- Your objective: Check the entries below for lines with "Viewport"; report only how many there are.

- Input material:
======

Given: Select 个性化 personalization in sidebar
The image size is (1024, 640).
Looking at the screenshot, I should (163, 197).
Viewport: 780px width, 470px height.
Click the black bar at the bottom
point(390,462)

======

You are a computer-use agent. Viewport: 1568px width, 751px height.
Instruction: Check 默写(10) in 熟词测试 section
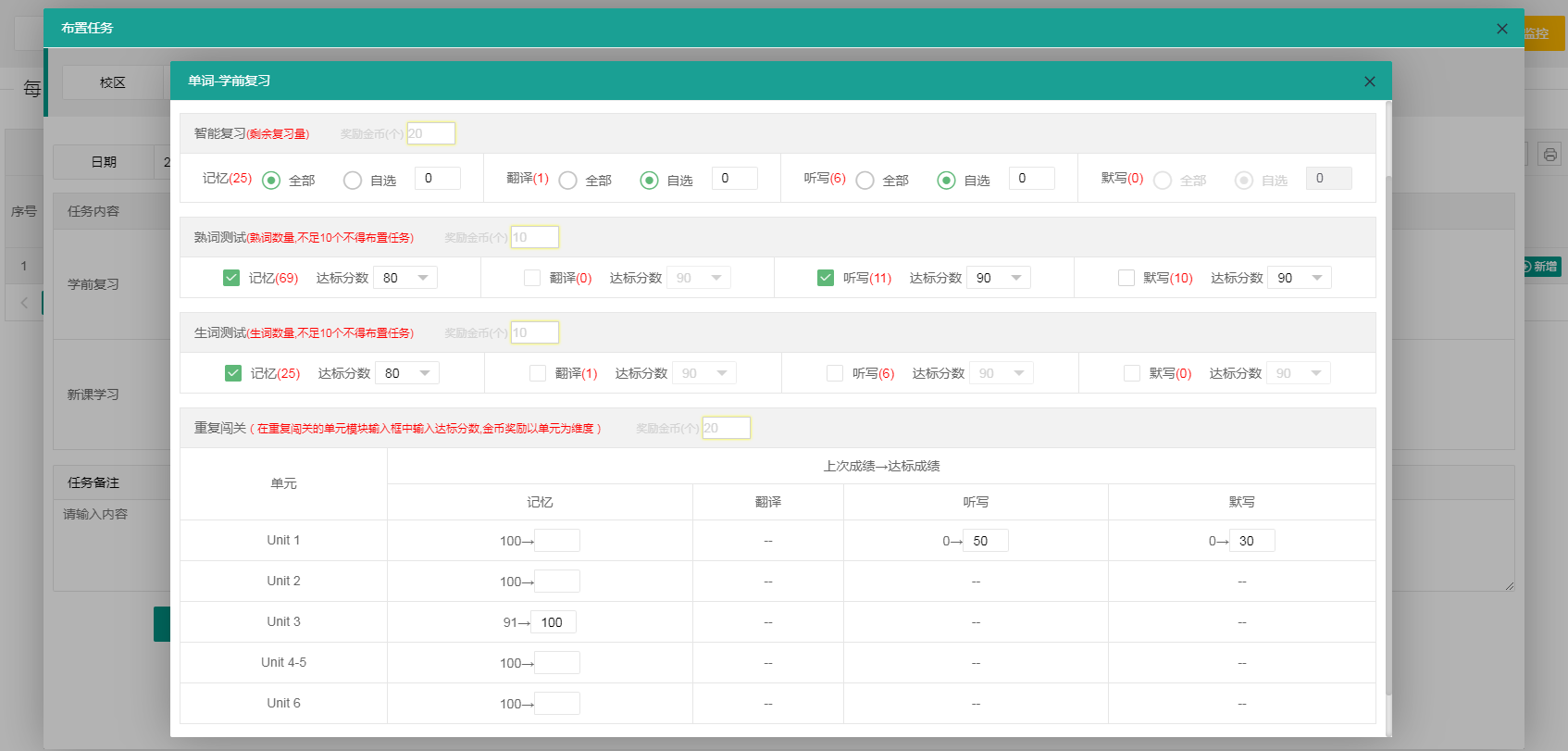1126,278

======

- Response for this exercise: 2